One such plan was to roller skate to our first day of high school. We were not accomplished roller skaters and this was before the days of roller blades, so it proved to be a long and bumpy trip. We laughed, took some spills and were surprised how far it was to our new school. We arrived late to the first day of high school.
Adventures continued until the final day of summer prior to senior year of high school. On that Sunday, we rode our bikes to Montecito and ended up at Butterfly Beach. We sat on the rock wall watching the crashing waves until the sun set and the moon rose on the ocean's horizon.
We composed a ditty with a bouncing rhythm, "Does the moonlight tan you in the summertime? Does the moonlight tan you in the fall, fall, fall? (In turn we leaned to the right from the waist and across each other' lap as one at a time we shouted "fall.") Does the moonlight tan you in the summertime? Does the moonlight tan you at all?"
We were postponing our final year of high school for as long as we possibly could. Though we didn't talk about it, I think we were afraid that our adventures would soon be ending.
What we didn't know or believe on that summer day was that the adventures would not end. Instead, my childhood in Santa Barbara set the stage for the journeys that followed.
My travels have taken me to Nepal and to France; Thailand and England; Bali and Canada.
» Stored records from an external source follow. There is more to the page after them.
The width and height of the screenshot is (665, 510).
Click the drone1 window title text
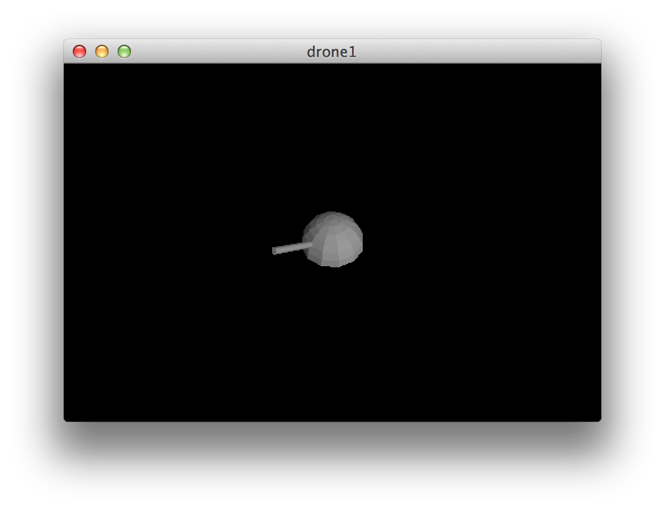coord(331,52)
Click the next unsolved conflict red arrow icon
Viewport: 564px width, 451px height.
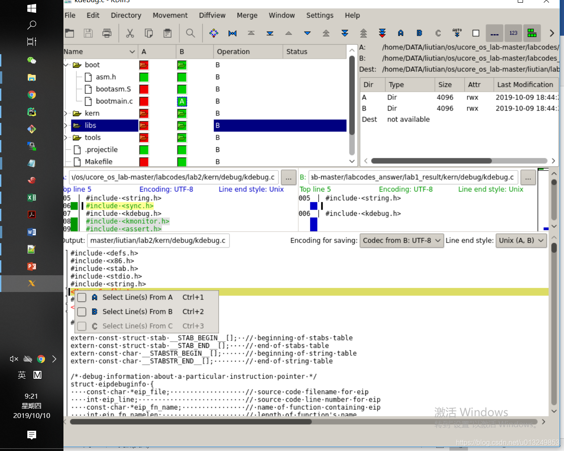coord(382,33)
Whether hiking, biking, riding on the back of an elephant or in a rickety bus, the journeys led me to places I could never have imagined.
On each trip I reflected on my life and the lives of the people I met. "What is it like to live here?" "Who am I?" "What is going on here?"
Later I learned that these are also questions that I would reflect on while sitting in meditation at a Zen retreat. "What am I?" "What is this?" And discover the answer, "Don't know.""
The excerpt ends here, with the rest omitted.